SOURCE EXTRACT —
+===+

# When someone on your ignore list misrepresents you



## Bullgrit (Aug 1, 2010)

I know it is frowned upon around here to announce that someone is on your ignore list. I have a few people on my ignore list because I find their posts . . . exasperating. 

I just recently added someone to my list for this reason, and also because this person seems to always respond to my posts by exaggerating my statements to absurd reaches. I don't know if he does this exaggeration because he wants to make me look wrong (and my original, real statement isn't wrong enough for him), or he just wants to goad me into some forum fight. Either way, it's juvenile.

With this person on my ignore list, I don't see the misrepresentations he makes of my positions. Unfortunately, this can lead to other people misunderstanding my statement/position, especially when the ignored person posts many times in the thread -- many more times than I do.

How would/do you handle such a poster?

For example, say you made the statement:
"I prefer my hot chocolate to be made with milk."

You don't see the ignored person's comment in reply, but you see it quoted, later by someone else:
"Bullgrit thinks dirty water will taint his hot chocolate."

The someone else is defending the idea that water can be dirtier than milk and can therefore taint hot chocolate.

Now you've got a situation where it looks like your real position has been mutated to something you don't believe. Do you respond to the ignored person? Do you take them off ignore so you can rebut their misrepresentation? Is there some moderation recourse to take?

+===+

REQUEST — Repeat word for word the stretch of the ignore-list post from "## Bullgrit (Aug" through "posts . . . exasperating.".

GIVEN INFORMATION —
+===+

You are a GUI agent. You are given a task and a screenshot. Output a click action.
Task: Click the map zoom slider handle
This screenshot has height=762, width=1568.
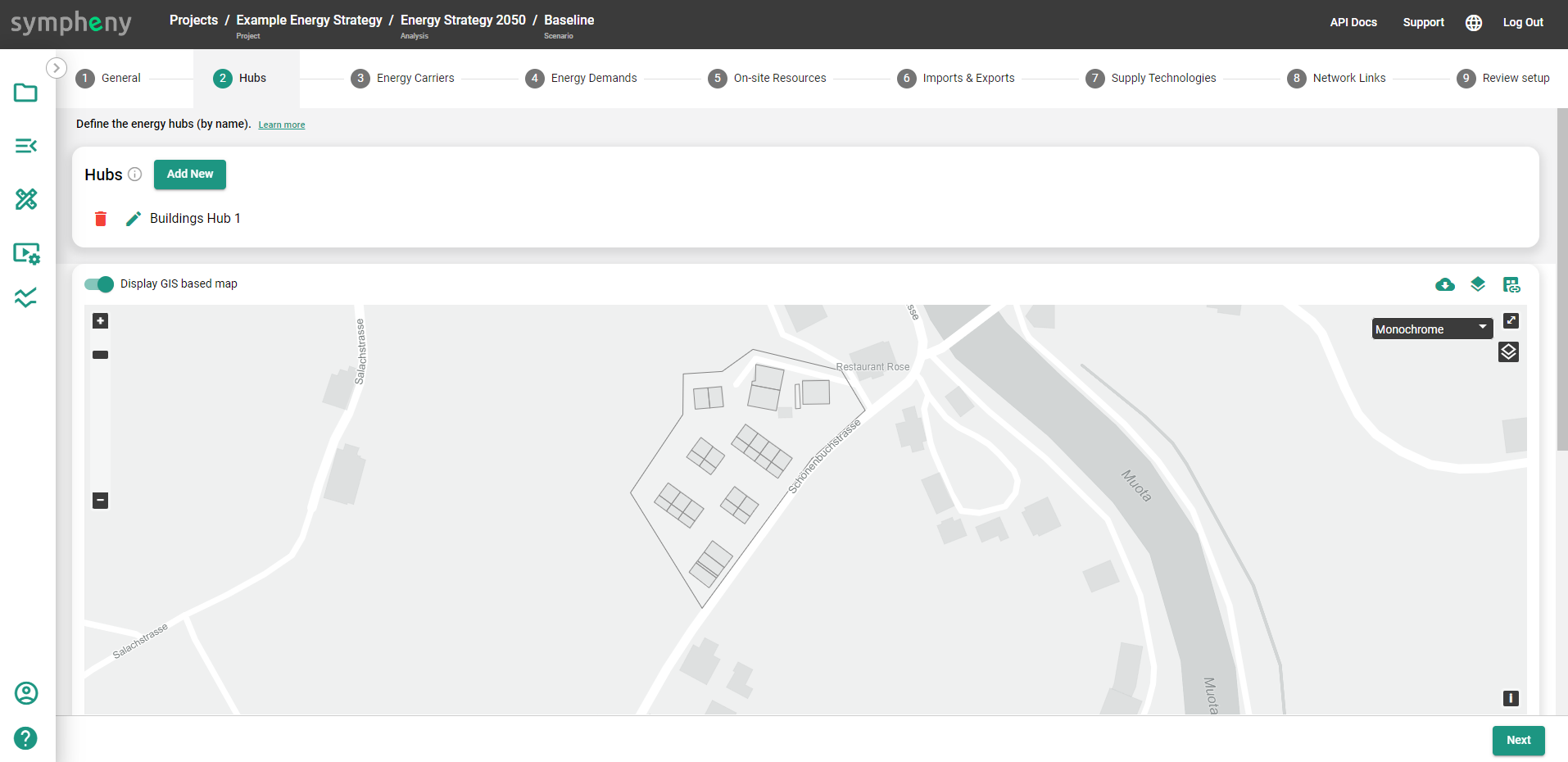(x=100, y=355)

+===+

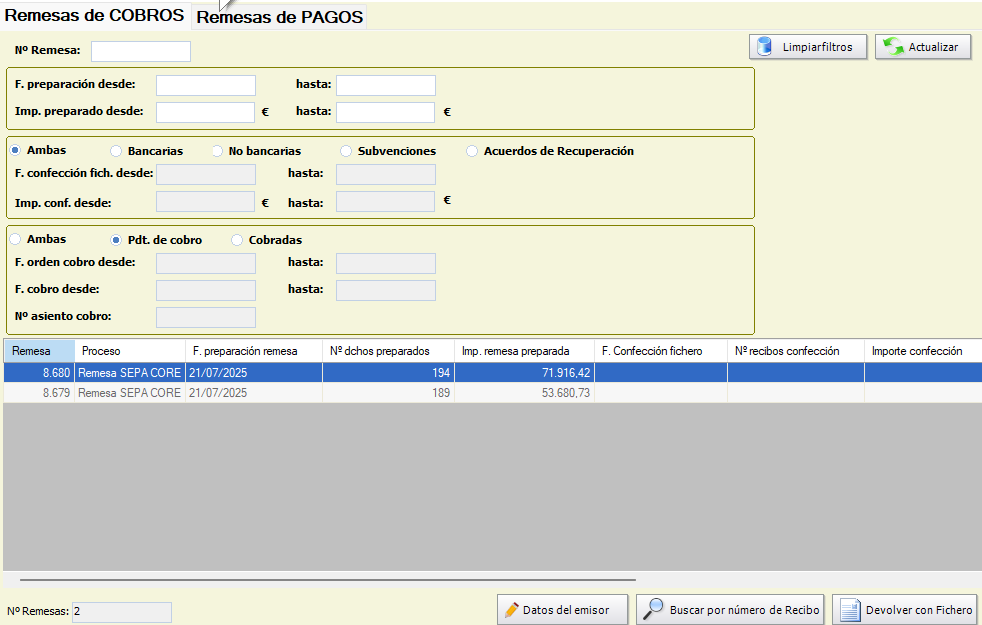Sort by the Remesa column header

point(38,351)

+===+

COMPLETED EXERCISE —
## Bullgrit (Aug 1, 2010)

I know it is frowned upon around here to announce that someone is on your ignore list. I have a few people on my ignore list because I find their posts . . . exasperating.